__Provided passage__:
>>>>>
“What would you do if you were not in science?” the principal investigator asked me during a postdoc interview in Denver many years ago. I hadn’t really thought about it before. Construction? I had spent some summers in college as a frame carpenter and gotten pretty good at it. A musician? Appealing—I’m not too bad on blues harmonica—but I knew I wasn’t good enough to make a living at it. “A mailman,” I blurted out, “so I could walk around all day and think about things.” I’m not sure where the idea came from; I had just flown from New Orleans—where I completed my Ph.D.—to the Mile High City, so I was probably a bit lightheaded at the time. Little did I know then that, after a 30-year career in science, I would in fact end up as a letter carrier, making a difference in a way I never would have expected.
<<<<<
__Data segment__:
>>>>>
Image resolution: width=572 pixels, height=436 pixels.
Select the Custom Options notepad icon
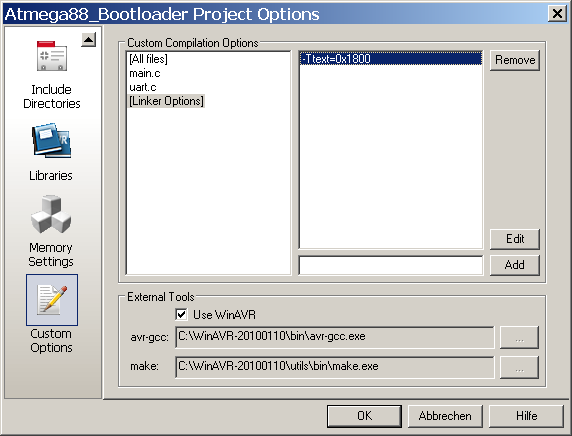pyautogui.click(x=52, y=300)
<<<<<
__Problems and tasks__:
- 1) In the letter carrier passage, where did the author complete a Ph.D.?
- 2) In the letter carrier passage, why did the author say "A mailman" during the interview?
Answer from the text alone, not the material.

__List of answers__:
- 1) New Orleans.

- 2) The author said that being a mailman would allow walking around all day and thinking about things.